### Page extract
With the expansion of economic freedom and the resulting prosperity, we’ve reached an unprecedented position of personal empowerment and vocational choice. This is a welcome development, and it can be seized for good in any number of ways. But it also comes with its own risks and temptations.
As with any surface-level “freedom,” unless we seek God first and neighbor second, our action will quickly be steered by pleasure, pride, pursuit of power, or plain old personal preference — leading to shackles that may be looser, but remain shackles nonetheless. Such illusions are nothing new, and lurk no matter what the sphere of our stewardship. But if modernity has wielded a tangible, visible blow to one area in particular, it’s that of the family.
Over the last few decades, marriage has increasingly been misunderstood, and our misaligned approaches to business, education, and politics haven’t helped. Rather than a basic starting point, a foundation of a flourishing society, the family has become just another optional perk in the worship of narrow self-fulfillment.
“Oh that? It’s not for me. Not now.”

### Exercise description
Continue the passage on modern freedom and the family from its last line.

### Stored records
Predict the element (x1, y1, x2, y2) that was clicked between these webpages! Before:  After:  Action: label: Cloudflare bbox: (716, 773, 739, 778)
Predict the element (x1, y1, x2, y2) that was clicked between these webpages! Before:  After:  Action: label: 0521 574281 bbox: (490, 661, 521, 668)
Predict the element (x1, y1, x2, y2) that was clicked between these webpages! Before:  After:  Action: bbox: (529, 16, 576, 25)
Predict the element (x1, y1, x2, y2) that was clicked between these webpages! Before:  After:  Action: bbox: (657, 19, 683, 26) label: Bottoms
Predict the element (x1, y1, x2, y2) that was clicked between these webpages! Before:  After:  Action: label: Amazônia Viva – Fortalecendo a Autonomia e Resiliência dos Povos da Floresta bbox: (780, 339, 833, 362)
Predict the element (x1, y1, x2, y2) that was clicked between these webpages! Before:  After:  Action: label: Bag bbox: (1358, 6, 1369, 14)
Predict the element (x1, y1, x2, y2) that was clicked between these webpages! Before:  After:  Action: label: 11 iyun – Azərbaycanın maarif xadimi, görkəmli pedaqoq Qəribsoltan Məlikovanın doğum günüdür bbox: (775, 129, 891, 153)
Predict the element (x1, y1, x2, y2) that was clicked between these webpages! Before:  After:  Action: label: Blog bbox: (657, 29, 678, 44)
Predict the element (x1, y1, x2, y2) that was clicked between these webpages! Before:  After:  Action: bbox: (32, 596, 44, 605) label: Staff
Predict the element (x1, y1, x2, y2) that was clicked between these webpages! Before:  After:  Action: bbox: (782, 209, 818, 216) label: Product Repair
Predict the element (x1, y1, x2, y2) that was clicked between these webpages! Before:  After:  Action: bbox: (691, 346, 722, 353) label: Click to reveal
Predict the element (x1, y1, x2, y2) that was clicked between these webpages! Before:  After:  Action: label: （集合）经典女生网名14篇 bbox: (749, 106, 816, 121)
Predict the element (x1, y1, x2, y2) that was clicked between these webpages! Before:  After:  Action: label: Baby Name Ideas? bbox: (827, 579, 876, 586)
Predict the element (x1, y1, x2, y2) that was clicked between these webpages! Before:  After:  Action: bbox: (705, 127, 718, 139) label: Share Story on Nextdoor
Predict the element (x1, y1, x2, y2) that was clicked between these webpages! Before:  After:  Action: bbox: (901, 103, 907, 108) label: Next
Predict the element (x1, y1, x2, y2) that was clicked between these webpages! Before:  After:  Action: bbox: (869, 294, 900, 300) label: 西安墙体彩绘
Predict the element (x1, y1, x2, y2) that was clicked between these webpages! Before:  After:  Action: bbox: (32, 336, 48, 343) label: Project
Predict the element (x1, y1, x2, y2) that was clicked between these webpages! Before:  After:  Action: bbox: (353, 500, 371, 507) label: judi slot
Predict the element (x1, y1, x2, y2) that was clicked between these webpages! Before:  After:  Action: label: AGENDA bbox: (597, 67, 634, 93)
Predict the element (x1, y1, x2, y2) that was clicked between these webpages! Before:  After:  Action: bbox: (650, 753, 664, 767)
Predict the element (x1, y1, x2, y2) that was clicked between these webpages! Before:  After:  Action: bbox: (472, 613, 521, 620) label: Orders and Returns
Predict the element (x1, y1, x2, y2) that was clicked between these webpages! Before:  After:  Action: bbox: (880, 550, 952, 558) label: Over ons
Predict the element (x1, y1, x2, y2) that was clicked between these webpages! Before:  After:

### Reply to the exercise
As a result, marriage is increasingly seen as a mere contractual arrangement, a 50-50 partnership for the purposes of personal pleasure rather than duty and sacrifice. In turn, culture and family have “evolved” accordingly. Fewer and fewer people are getting married, and those who do are doing so later and later and having fewer and fewer kids, if any at all. Divorce is routine. The basic definition of marriage is constantly questioned.
What does this mean for the rest of society? What does the erosion and the continued implosion of this core institution mean for the other important spheres that we increasingly prioritize before it?
Many shrug at such developments, to be sure, even as others go so far as to view it as a sign of “progress.” Folks are now “liberated” to pursue their own “dreams,” they’ll say, empowered to “live life!” before (or without ever) “tying themselves down.”
Surely some are called to abstain or delay compared to the standard metrics of the past. But when we look at the reasons for these changes, people are far more likely to point to their pocketbooks than their prayer closets. When we go further, observing God’s design for the family from the beginning, we begin to see that such widespread shifts in both attitudes and action mean that something is a bit more amiss than we realize. Is God really guiding all or most of humanity in this brave new direction — to “reach for our dreams” in business, education, and art without first realizing some of the sacrificial stuff of which dreams are made?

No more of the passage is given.